→ Written task: Reproduce every one of the following entries verbatim, line for line.

(Entries contained in a dataset)
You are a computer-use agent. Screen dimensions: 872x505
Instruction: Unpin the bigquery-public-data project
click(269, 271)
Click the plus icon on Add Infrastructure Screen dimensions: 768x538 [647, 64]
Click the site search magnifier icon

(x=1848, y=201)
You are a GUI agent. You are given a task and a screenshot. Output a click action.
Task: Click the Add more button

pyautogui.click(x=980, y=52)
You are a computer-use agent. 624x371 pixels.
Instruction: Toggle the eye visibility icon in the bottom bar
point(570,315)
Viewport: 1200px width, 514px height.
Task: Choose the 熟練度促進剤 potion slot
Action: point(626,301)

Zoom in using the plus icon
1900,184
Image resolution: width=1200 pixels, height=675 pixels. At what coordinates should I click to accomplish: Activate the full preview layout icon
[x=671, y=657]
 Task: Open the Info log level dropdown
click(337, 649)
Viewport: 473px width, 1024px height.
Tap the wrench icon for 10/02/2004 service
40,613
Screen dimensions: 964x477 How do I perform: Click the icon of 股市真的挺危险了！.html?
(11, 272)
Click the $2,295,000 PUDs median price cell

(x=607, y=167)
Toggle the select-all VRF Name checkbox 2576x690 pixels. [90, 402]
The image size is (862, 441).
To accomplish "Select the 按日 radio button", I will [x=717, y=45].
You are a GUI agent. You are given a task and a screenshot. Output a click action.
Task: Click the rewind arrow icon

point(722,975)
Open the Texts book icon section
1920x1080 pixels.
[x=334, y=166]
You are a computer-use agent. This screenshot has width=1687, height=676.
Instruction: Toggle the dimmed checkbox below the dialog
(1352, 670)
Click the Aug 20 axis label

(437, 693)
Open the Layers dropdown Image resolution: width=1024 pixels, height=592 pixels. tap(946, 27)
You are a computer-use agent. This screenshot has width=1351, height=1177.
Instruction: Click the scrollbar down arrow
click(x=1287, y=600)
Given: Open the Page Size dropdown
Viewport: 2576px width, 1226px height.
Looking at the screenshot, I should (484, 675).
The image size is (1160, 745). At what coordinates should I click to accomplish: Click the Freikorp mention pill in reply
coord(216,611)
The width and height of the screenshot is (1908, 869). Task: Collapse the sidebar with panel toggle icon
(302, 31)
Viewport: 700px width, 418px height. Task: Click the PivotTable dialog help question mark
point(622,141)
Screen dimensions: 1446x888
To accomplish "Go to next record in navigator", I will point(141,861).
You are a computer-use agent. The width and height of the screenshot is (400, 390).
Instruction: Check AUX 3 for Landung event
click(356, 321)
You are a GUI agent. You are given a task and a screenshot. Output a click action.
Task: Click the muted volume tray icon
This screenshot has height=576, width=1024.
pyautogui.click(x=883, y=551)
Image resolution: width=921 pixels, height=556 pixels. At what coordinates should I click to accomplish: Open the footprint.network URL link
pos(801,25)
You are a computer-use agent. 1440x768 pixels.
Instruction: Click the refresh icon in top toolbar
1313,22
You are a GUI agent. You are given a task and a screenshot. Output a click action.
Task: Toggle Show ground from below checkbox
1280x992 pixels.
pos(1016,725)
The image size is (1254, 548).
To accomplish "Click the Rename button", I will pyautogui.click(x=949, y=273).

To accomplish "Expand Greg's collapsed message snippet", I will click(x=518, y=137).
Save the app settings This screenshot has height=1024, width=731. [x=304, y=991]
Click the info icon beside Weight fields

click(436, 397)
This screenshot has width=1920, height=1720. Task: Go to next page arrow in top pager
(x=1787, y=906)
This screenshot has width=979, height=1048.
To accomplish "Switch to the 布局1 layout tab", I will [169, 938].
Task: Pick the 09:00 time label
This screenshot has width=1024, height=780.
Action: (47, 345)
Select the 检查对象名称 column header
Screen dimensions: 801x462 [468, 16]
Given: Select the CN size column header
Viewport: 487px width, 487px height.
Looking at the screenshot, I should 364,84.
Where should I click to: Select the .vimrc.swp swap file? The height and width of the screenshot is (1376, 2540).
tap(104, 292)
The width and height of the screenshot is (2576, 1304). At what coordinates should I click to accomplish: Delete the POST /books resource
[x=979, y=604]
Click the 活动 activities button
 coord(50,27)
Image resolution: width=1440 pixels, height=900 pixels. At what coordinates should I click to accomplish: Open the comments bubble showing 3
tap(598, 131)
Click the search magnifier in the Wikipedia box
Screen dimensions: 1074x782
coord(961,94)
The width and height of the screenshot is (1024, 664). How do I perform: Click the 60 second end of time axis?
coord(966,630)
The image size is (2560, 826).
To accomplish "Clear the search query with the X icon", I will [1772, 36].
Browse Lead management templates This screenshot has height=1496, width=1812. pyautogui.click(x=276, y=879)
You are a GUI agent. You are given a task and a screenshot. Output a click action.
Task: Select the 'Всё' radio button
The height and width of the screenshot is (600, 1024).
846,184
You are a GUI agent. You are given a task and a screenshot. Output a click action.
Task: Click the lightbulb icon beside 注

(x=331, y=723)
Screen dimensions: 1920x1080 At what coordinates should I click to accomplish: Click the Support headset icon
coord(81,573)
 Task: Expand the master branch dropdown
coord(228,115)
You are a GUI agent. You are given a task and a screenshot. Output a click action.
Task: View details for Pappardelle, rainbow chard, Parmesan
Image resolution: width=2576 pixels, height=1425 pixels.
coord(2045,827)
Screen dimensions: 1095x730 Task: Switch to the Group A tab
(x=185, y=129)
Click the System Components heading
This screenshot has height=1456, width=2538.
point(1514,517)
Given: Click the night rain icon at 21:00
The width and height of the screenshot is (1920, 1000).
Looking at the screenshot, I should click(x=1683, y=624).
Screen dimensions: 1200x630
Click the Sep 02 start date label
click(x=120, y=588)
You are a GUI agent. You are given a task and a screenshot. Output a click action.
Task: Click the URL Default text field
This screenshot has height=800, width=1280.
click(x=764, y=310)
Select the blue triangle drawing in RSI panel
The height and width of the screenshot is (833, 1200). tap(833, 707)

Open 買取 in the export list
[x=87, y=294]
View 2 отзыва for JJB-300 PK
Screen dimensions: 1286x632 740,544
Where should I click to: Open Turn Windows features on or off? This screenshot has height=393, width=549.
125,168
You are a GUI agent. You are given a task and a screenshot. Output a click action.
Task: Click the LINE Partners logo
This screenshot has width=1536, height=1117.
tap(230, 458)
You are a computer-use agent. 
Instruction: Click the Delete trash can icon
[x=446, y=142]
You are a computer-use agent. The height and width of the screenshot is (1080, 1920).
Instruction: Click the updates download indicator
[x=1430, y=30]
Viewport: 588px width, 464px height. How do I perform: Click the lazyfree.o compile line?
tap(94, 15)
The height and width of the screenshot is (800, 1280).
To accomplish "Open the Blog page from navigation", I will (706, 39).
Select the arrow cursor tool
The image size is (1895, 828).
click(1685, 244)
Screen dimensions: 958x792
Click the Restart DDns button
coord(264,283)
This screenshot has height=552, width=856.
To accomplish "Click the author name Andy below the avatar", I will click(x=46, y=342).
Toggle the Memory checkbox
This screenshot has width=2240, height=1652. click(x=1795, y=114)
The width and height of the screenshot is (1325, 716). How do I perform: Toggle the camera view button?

→ Output of the exercise:
You are a computer-use agent. Screen dimensions: 872x505
Instruction: Unpin the bigquery-public-data project
click(269, 271)
Click the plus icon on Add Infrastructure Screen dimensions: 768x538 [647, 64]
Click the site search magnifier icon

(x=1848, y=201)
You are a GUI agent. You are given a task and a screenshot. Output a click action.
Task: Click the Add more button

pyautogui.click(x=980, y=52)
You are a computer-use agent. 624x371 pixels.
Instruction: Toggle the eye visibility icon in the bottom bar
point(570,315)
Viewport: 1200px width, 514px height.
Task: Choose the 熟練度促進剤 potion slot
Action: point(626,301)

Zoom in using the plus icon
1900,184
Image resolution: width=1200 pixels, height=675 pixels. At what coordinates should I click to accomplish: Activate the full preview layout icon
[x=671, y=657]
 Task: Open the Info log level dropdown
click(337, 649)
Viewport: 473px width, 1024px height.
Tap the wrench icon for 10/02/2004 service
40,613
Screen dimensions: 964x477 How do I perform: Click the icon of 股市真的挺危险了！.html?
(11, 272)
Click the $2,295,000 PUDs median price cell

(x=607, y=167)
Toggle the select-all VRF Name checkbox 2576x690 pixels. [90, 402]
The image size is (862, 441).
To accomplish "Select the 按日 radio button", I will [x=717, y=45].
You are a GUI agent. You are given a task and a screenshot. Output a click action.
Task: Click the rewind arrow icon

point(722,975)
Open the Texts book icon section
1920x1080 pixels.
[x=334, y=166]
You are a computer-use agent. This screenshot has width=1687, height=676.
Instruction: Toggle the dimmed checkbox below the dialog
(1352, 670)
Click the Aug 20 axis label

(437, 693)
Open the Layers dropdown Image resolution: width=1024 pixels, height=592 pixels. tap(946, 27)
You are a computer-use agent. This screenshot has width=1351, height=1177.
Instruction: Click the scrollbar down arrow
click(x=1287, y=600)
Given: Open the Page Size dropdown
Viewport: 2576px width, 1226px height.
Looking at the screenshot, I should (484, 675).
The image size is (1160, 745). At what coordinates should I click to accomplish: Click the Freikorp mention pill in reply
coord(216,611)
The width and height of the screenshot is (1908, 869). Task: Collapse the sidebar with panel toggle icon
(302, 31)
Viewport: 700px width, 418px height. Task: Click the PivotTable dialog help question mark
point(622,141)
Screen dimensions: 1446x888
To accomplish "Go to next record in navigator", I will point(141,861).
You are a computer-use agent. The width and height of the screenshot is (400, 390).
Instruction: Check AUX 3 for Landung event
click(356, 321)
You are a GUI agent. You are given a task and a screenshot. Output a click action.
Task: Click the muted volume tray icon
This screenshot has height=576, width=1024.
pyautogui.click(x=883, y=551)
Image resolution: width=921 pixels, height=556 pixels. At what coordinates should I click to accomplish: Open the footprint.network URL link
pos(801,25)
You are a computer-use agent. 1440x768 pixels.
Instruction: Click the refresh icon in top toolbar
1313,22
You are a GUI agent. You are given a task and a screenshot. Output a click action.
Task: Toggle Show ground from below checkbox
1280x992 pixels.
pos(1016,725)
The image size is (1254, 548).
To accomplish "Click the Rename button", I will pyautogui.click(x=949, y=273).

To accomplish "Expand Greg's collapsed message snippet", I will click(x=518, y=137).
Save the app settings This screenshot has height=1024, width=731. [x=304, y=991]
Click the info icon beside Weight fields

click(436, 397)
This screenshot has width=1920, height=1720. Task: Go to next page arrow in top pager
(x=1787, y=906)
This screenshot has width=979, height=1048.
To accomplish "Switch to the 布局1 layout tab", I will [169, 938].
Task: Pick the 09:00 time label
This screenshot has width=1024, height=780.
Action: (47, 345)
Select the 检查对象名称 column header
Screen dimensions: 801x462 [468, 16]
Given: Select the CN size column header
Viewport: 487px width, 487px height.
Looking at the screenshot, I should 364,84.
Where should I click to: Select the .vimrc.swp swap file? The height and width of the screenshot is (1376, 2540).
tap(104, 292)
The width and height of the screenshot is (2576, 1304). At what coordinates should I click to accomplish: Delete the POST /books resource
[x=979, y=604]
Click the 活动 activities button
 coord(50,27)
Image resolution: width=1440 pixels, height=900 pixels. At what coordinates should I click to accomplish: Open the comments bubble showing 3
tap(598, 131)
Click the search magnifier in the Wikipedia box
Screen dimensions: 1074x782
coord(961,94)
The width and height of the screenshot is (1024, 664). How do I perform: Click the 60 second end of time axis?
coord(966,630)
The image size is (2560, 826).
To accomplish "Clear the search query with the X icon", I will [1772, 36].
Browse Lead management templates This screenshot has height=1496, width=1812. pyautogui.click(x=276, y=879)
You are a GUI agent. You are given a task and a screenshot. Output a click action.
Task: Select the 'Всё' radio button
The height and width of the screenshot is (600, 1024).
846,184
You are a GUI agent. You are given a task and a screenshot. Output a click action.
Task: Click the lightbulb icon beside 注

(x=331, y=723)
Screen dimensions: 1920x1080 At what coordinates should I click to accomplish: Click the Support headset icon
coord(81,573)
 Task: Expand the master branch dropdown
coord(228,115)
You are a GUI agent. You are given a task and a screenshot. Output a click action.
Task: View details for Pappardelle, rainbow chard, Parmesan
Image resolution: width=2576 pixels, height=1425 pixels.
coord(2045,827)
Screen dimensions: 1095x730 Task: Switch to the Group A tab
(x=185, y=129)
Click the System Components heading
This screenshot has height=1456, width=2538.
point(1514,517)
Given: Click the night rain icon at 21:00
The width and height of the screenshot is (1920, 1000).
Looking at the screenshot, I should click(x=1683, y=624).
Screen dimensions: 1200x630
Click the Sep 02 start date label
click(x=120, y=588)
You are a GUI agent. You are given a task and a screenshot. Output a click action.
Task: Click the URL Default text field
This screenshot has height=800, width=1280.
click(x=764, y=310)
Select the blue triangle drawing in RSI panel
The height and width of the screenshot is (833, 1200). tap(833, 707)

Open 買取 in the export list
[x=87, y=294]
View 2 отзыва for JJB-300 PK
Screen dimensions: 1286x632 740,544
Where should I click to: Open Turn Windows features on or off? This screenshot has height=393, width=549.
125,168
You are a GUI agent. You are given a task and a screenshot. Output a click action.
Task: Click the LINE Partners logo
This screenshot has width=1536, height=1117.
tap(230, 458)
You are a computer-use agent. 
Instruction: Click the Delete trash can icon
[x=446, y=142]
You are a computer-use agent. The height and width of the screenshot is (1080, 1920).
Instruction: Click the updates download indicator
[x=1430, y=30]
Viewport: 588px width, 464px height. How do I perform: Click the lazyfree.o compile line?
tap(94, 15)
The height and width of the screenshot is (800, 1280).
To accomplish "Open the Blog page from navigation", I will (706, 39).
Select the arrow cursor tool
The image size is (1895, 828).
click(1685, 244)
Screen dimensions: 958x792
Click the Restart DDns button
coord(264,283)
This screenshot has height=552, width=856.
To accomplish "Click the author name Andy below the avatar", I will click(x=46, y=342).
Toggle the Memory checkbox
This screenshot has width=2240, height=1652. click(x=1795, y=114)
The width and height of the screenshot is (1325, 716). How do I perform: Toggle the camera view button?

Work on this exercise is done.